(Text section)

Though a soldier can report symptoms of PTSD, only medical professionals can determine the appropriate diagnosis. Soldiers undergoing medical treatment for mental health issues endure a process of screening and evaluation.

It was confirmed that Lopez took medications for his mental health issues, including Ambien as well as medications to treat anxiety and depression.

Responding to a question about whether Lopez had been wounded in Iraq, General Milley said, “There are reports he self-reported a traumatic brain injury." The general indicated that medical experts had not confirmed the diagnosis of brain injury.

Veterans groups, leery of seeing veterans depicted as mentally unstable and violence prone, have urged restraint among people searching for the killer’s motives.

While it’s possible that Lopez was suffering from PTSD, he may also have had mental disorders that predated his military service, as was the case with Washington Navy Yard shooter, Aaron Alexis. Or, he may have had psychological problems that began while he was in the military, but were unrelated to his service in Iraq.

Currently there is no solid evidence to the nature of his mental health issues, what caused them, or what treatments he had been receiving.

(End Text section)
(Material provided)

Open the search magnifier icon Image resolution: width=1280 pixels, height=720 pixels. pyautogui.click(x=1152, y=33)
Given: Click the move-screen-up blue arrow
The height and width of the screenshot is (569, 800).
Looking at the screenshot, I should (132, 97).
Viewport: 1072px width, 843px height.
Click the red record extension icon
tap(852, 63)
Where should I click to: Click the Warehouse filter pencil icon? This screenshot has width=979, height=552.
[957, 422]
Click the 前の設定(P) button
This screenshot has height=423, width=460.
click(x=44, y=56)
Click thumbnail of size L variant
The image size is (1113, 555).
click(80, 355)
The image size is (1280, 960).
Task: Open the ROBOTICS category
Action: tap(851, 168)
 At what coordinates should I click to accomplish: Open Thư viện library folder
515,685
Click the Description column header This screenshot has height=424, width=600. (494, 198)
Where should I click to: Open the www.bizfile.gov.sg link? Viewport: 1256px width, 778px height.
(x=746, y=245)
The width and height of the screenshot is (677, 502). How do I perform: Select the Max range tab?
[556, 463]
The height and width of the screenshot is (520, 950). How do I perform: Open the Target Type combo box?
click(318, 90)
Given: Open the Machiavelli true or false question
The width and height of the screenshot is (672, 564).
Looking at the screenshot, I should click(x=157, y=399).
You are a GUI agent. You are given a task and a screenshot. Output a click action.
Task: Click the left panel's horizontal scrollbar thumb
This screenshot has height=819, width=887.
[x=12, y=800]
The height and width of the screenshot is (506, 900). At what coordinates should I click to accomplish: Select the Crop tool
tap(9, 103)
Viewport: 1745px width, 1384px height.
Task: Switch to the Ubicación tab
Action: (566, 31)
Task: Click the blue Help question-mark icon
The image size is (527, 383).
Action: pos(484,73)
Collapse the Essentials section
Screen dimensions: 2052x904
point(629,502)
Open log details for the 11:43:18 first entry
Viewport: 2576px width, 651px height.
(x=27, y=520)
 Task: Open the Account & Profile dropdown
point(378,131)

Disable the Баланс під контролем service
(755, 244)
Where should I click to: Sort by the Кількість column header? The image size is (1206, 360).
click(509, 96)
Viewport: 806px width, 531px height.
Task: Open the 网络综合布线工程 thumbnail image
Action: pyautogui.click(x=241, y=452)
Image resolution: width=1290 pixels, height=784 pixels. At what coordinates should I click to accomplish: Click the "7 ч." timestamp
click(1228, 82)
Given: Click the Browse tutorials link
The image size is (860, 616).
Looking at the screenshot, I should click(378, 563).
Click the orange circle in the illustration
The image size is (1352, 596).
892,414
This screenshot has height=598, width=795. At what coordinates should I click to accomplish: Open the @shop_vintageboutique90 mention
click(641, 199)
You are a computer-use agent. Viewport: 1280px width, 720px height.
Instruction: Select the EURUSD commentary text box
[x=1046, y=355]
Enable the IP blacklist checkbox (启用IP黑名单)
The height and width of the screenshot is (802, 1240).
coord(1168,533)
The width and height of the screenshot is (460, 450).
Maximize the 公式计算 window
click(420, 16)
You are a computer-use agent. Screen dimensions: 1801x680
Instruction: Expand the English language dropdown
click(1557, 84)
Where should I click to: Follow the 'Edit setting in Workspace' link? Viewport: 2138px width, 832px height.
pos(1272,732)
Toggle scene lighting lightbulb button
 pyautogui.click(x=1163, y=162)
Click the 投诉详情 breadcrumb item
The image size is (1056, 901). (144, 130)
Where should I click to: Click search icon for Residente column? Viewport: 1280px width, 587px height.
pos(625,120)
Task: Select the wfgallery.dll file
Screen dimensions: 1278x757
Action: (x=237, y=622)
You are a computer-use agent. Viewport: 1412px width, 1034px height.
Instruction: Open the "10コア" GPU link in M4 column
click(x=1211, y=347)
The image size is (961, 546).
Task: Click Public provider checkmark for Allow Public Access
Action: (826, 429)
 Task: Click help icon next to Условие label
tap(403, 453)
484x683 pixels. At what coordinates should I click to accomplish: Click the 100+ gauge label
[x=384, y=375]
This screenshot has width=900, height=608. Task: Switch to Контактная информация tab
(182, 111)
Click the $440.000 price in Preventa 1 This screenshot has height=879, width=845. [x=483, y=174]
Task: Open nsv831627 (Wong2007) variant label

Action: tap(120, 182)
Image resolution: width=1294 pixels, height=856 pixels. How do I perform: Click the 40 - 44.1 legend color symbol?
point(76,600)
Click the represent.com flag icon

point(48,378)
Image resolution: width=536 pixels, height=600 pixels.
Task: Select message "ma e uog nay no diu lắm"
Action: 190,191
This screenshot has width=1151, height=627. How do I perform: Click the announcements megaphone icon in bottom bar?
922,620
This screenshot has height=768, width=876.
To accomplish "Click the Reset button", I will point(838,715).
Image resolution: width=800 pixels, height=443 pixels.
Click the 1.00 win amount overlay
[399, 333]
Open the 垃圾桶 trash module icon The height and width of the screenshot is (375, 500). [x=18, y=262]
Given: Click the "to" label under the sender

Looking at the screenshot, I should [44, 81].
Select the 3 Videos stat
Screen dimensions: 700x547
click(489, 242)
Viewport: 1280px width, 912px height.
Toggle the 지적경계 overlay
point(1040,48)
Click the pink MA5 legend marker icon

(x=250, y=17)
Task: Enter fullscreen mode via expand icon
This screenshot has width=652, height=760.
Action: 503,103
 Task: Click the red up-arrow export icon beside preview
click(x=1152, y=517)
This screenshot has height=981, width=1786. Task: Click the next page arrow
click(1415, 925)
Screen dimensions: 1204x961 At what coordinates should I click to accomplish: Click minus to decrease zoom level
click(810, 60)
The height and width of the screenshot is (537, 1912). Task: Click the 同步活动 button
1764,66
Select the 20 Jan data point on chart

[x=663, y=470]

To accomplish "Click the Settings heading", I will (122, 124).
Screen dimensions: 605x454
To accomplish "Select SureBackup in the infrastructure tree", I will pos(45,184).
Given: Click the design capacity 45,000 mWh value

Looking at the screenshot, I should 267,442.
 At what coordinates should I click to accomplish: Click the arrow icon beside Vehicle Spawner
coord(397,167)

(End Material provided)

### About this task
Continue the text about the shooter's mental health from where it stops.

### Reply to the exercise
On Thursday, Secretary of the Army John McHugh told the Senate Armed Services Committee that Lopez "had a clean record” without any major disciplinary issues. Lopez visited a psychiatrist last month according to McHugh, and did not show "any sign of likely violence to himself or others.”

In some of his closing remarks, General Milley addressed the issue of private guns being carried by soldiers on Fort Hood in response to reports that Lopez had used an unregistered handgun, which are prohibited on military bases.

“I don’t endorse carrying concealed weapons on base,” he said. “If you have a weapon and you’re on base it’s supposed to be registered on base. This weapon was not registered on base.”

Asked whether security protocols would be modified in light of a prohibited weapon being smuggled on base and used in Wednesday’s shooting, the general said, “I will be reviewing all of those procedures.

“Right now my concern is with the families, those who were injured and those killed.”